Structured grid coverage readers - STEMLab/geotools GitHub Wiki

Description

Exposing structure

The current grid coverage API is based on the idea of a coverage reader containing a single coverage, which can be, according to the read parameters, subsetted, rescaled, eventually reprojected too. Some readers, like image mosaic, are actually based on a collection of internal raster data (referred to as "granules") which:

  • is spatially distributed
  • can have a time and elevation associated
  • can have other custom dimensions associated
  • is associated to a number of attributes that allow for general feature selection

All of the above is unfortunately mostly opaque to the caller, besides some level of access to dimensions provided via the metadata strings, which is suboptimal in several ways, first and foremost because all the available data has to be coerced into a in memory string representation, which has to be parsed on the other side. Also, the choice of dimensions made by the reader is somehow arbitrary, and the user of the reader might want to use other time/elevation attributes without having to re-configure the reader.
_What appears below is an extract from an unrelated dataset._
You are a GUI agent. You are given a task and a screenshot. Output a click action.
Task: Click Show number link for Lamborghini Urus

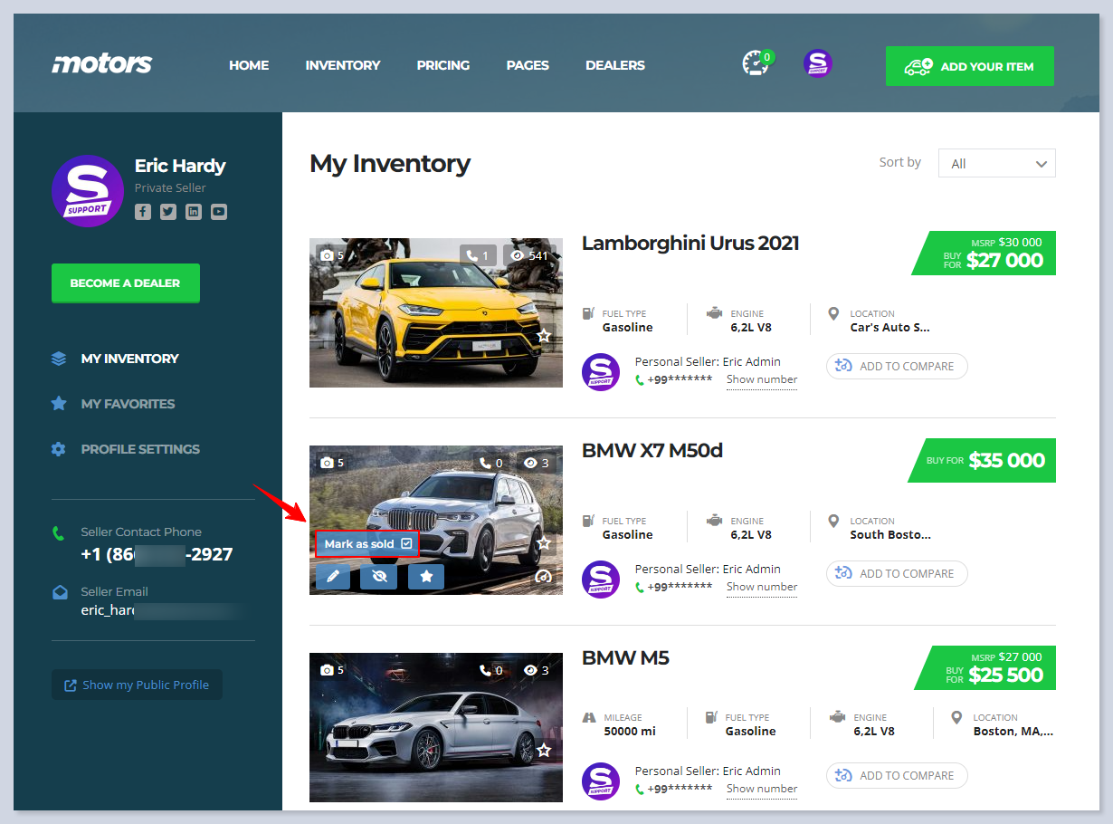[761, 379]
The current image mosaic is not the only example of "structured" readers, NetCDF data sources, PostGIS rasters and other in database rasters are another example where variables and dimensions could be exposed with higher control and better details. This can be leveraged by callers to have higher flexibilty in exposing dimensions, as well as allowing callers to inspect the inner structure of a complex coverage and better tailor their requests (WCS-EO is an example that allows to expose the inner structure of a mosaic and allows the caller to work against the single granules composing it).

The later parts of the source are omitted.